■ Exercise:
Could you give the records below again exactly, without the pictures?

■ Dataset entries:

┌──

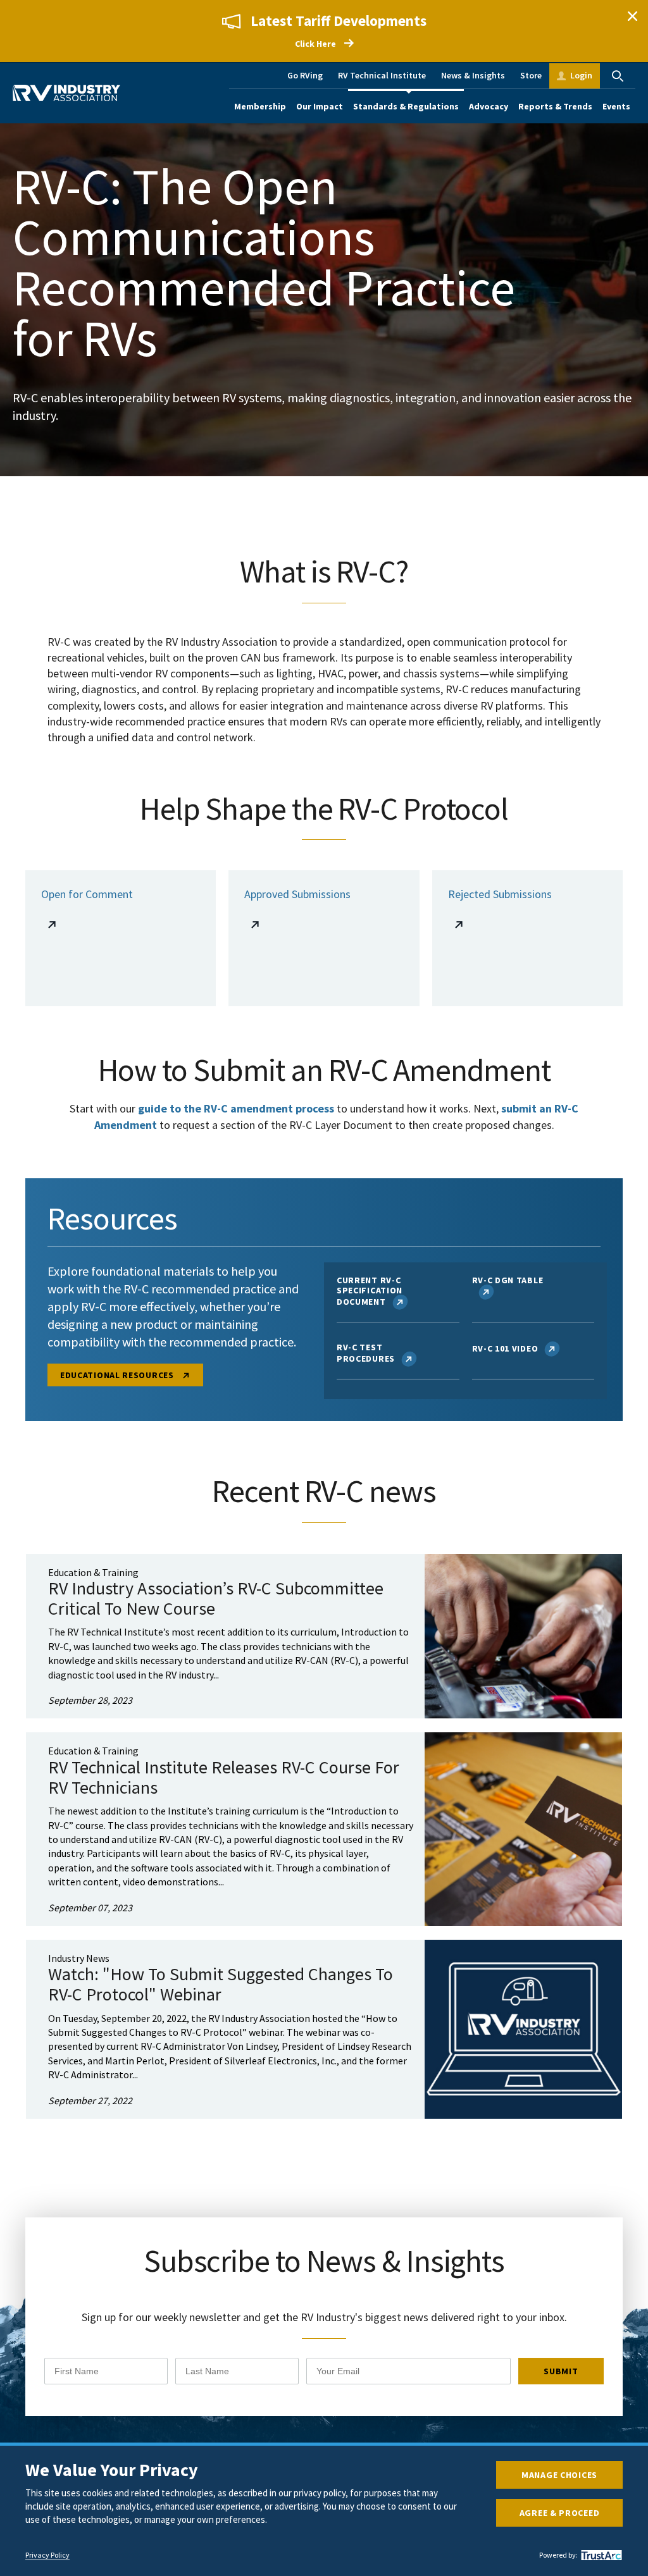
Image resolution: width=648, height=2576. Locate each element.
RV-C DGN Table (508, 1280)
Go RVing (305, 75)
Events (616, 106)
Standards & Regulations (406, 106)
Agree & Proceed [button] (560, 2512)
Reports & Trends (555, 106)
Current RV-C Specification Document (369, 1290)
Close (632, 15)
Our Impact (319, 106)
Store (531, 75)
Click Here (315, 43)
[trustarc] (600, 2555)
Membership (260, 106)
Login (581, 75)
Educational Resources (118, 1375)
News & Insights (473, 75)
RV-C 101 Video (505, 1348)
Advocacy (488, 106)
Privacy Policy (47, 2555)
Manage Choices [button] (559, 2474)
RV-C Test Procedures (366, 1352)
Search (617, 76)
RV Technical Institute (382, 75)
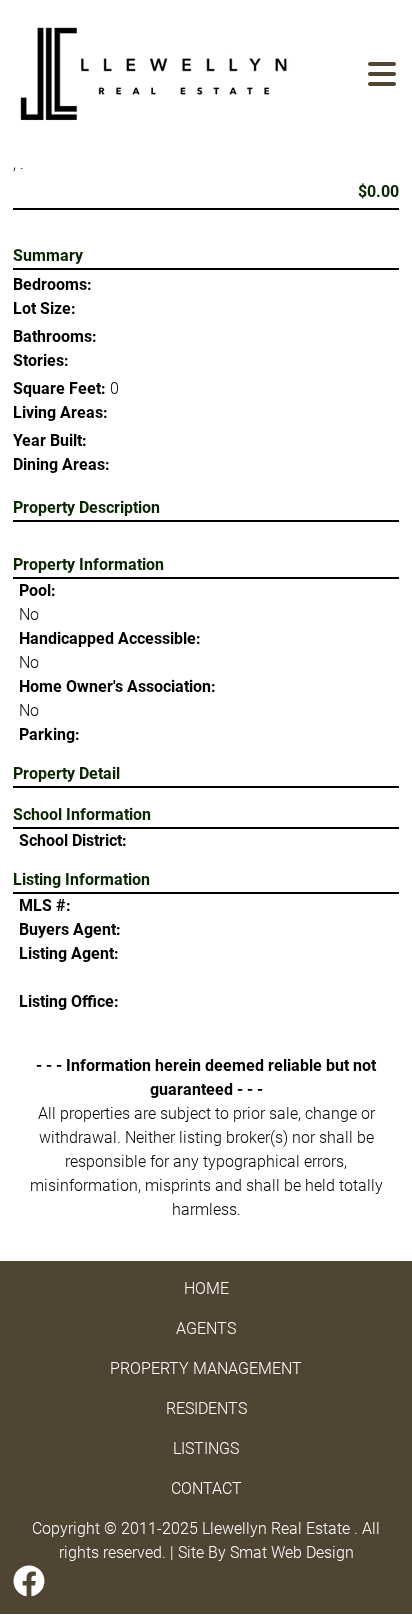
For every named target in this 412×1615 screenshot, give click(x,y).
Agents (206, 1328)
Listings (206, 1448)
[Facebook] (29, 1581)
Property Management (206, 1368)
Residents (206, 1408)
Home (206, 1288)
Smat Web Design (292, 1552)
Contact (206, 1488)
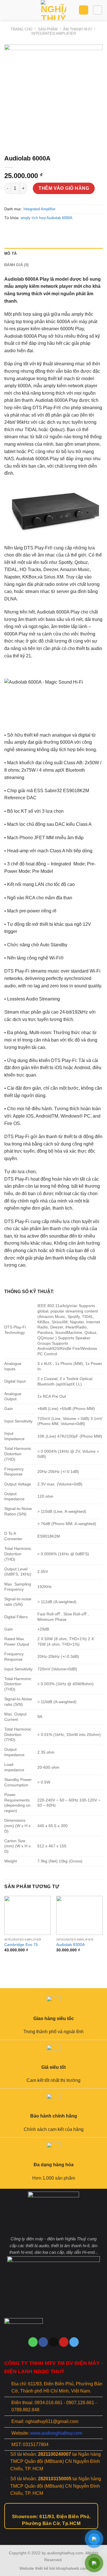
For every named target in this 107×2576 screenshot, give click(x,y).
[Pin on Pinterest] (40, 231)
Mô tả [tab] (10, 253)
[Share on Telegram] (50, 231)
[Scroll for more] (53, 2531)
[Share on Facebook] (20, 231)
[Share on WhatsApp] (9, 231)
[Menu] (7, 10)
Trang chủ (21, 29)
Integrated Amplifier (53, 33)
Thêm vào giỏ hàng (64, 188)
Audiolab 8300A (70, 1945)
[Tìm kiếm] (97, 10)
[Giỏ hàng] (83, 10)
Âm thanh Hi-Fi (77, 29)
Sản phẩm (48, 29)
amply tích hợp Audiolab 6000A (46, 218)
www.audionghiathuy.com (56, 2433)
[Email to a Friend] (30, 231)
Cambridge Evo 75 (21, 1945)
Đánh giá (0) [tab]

└──

■ Result below:
Image resolution: width=648, height=2576. Locate each element.
RV-C DGN Table (508, 1280)
Go RVing (305, 75)
Events (616, 106)
Standards & Regulations (406, 106)
Agree & Proceed [button] (560, 2512)
Reports & Trends (555, 106)
Current RV-C Specification Document (369, 1290)
Close (632, 15)
Our Impact (319, 106)
Store (531, 75)
Click Here (315, 43)
[trustarc] (600, 2555)
Membership (260, 106)
Login (581, 75)
Educational Resources (118, 1375)
News & Insights (473, 75)
RV-C 101 Video (505, 1348)
Advocacy (488, 106)
Privacy Policy (47, 2555)
Manage Choices [button] (559, 2474)
RV-C Test Procedures (366, 1352)
Search (617, 76)
RV Technical Institute (382, 75)
For every named target in this 412×1615 screenshot, give click(x,y).
Agents (206, 1328)
Listings (206, 1448)
[Facebook] (29, 1581)
Property Management (206, 1368)
Residents (206, 1408)
Home (206, 1288)
Smat Web Design (292, 1552)
Contact (206, 1488)
For every named target in this 107×2576 screenshot, give click(x,y).
[Pin on Pinterest] (40, 231)
Mô tả [tab] (10, 253)
[Share on Telegram] (50, 231)
[Scroll for more] (53, 2531)
[Share on Facebook] (20, 231)
[Share on WhatsApp] (9, 231)
[Menu] (7, 10)
Trang chủ (21, 29)
Integrated Amplifier (53, 33)
Thêm vào giỏ hàng (64, 188)
Audiolab 8300A (70, 1945)
[Tìm kiếm] (97, 10)
[Giỏ hàng] (83, 10)
Âm thanh Hi-Fi (77, 29)
Sản phẩm (48, 29)
amply tích hợp Audiolab 6000A (46, 218)
www.audionghiathuy.com (56, 2433)
[Email to a Friend] (30, 231)
Cambridge Evo 75 (21, 1945)
Đánh giá (0) [tab]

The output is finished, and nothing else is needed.